(no subject)

Sep 21, 2006 14:51

It's so gorgeous outside. I wish i wasn't at work but then i get to leave in an hour and ten minutes!

I saw my old landlord yesterday- i forgot to mention on here that he sent us all a really badly written letter to our new address saying we wouldn't be getting our deposits back. Luckily this was only 50 pounds but it totally infuriated all three of us because he was listing things in the letter which we simply were not guilty of.
For starters he said that we 'neglected the garden and did not look after the plants'- the best bit of this is that the garden was a shit heap when Jemma and Aislinn moved in, so Jemma and her mum planted lots of their own plants and bought lots of plant pots -NONE of them were even  his- the tosser!
Apparently we broke the fence in the garden- which we fucking didnt! Apparently i broke my bed in the last house we were in (for only 3 weeks) which i know i didn't. The divan was already broken before i moved into the room and it sagged on one side so i never slept on it. He listed a whole world of other shit, including things like 'lounge carpet and bathroom carpet need replacing' - he told Jemma and Aislinn he would replace them two years ago because they were in a state and he never did. The whole house was fucking disgusting before we moved in and he's just trying to get the money from us to do a load of new work to it.
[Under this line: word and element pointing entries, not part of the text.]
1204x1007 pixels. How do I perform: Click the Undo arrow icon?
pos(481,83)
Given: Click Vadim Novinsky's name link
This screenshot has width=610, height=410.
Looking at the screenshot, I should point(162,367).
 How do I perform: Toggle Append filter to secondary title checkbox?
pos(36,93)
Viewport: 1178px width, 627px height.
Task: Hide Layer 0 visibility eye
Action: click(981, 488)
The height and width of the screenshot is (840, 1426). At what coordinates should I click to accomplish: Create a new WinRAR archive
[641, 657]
I rang him as soon as we got the letter. I was so angry-it's not even the money that i'm bothered about, it's that he could think that i'm the sort of person to go around breaking stuff on purpose, or even worse that he can lie about the state of the house and it being our fault!

I'm not the sort of person to get angry at all and if i do, i cry before i get really mad. So i rang him and when he accused me of breaking the bed i couldn't speak because i was so fuming. I was on the phone for 25 minutes but i couldn't even get my words out because i was sobbing so hard and screaming at him. I couldn't even catch my breath, it was horrible. Still, there seems to be nothing we can do about it because he is adamant that we have done the damage, or at least says he is. I told him he should check his houses better before letting them out to other people and that i was going to go to citizens advice, to which he responded that he would make us pay more if i did.
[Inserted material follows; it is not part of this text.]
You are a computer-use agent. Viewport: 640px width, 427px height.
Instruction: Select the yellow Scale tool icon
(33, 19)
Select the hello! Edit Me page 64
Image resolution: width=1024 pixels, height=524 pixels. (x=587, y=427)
Annnnnnnnyway- when i saw him yesterday i nearly fucking punched him. He had the cheek to look at me reaaaaaaaally sheepishly and smile and say hello!!!!!!! ARGHHHHHHHHHH- how the fuck? I felt like knocking him down in the middle of the road except he's four times bigger than me.

So that was a pointless rant but something i needed to get off my chest.
I can't believe how upset it made me.

Karl came up last night and we watched 'Pet sematary'. It made me laugh from the beginning when i saw Herman Munster and heard how stupid he sounded when he talked. For those of you who don't like the achilles tendon bit in hostel, this also has a pretty grim, achilles tendon slashing but it's sort of comedy because the baby looks like chucky.

That was a totally pointless entry anyway. I need my mouth splint which the post office have had for nearly two weeks now because our post man is a chav CUNT and doesn't knock on the fucking door and just pushes the cards through. Grrrrrrrrrrr.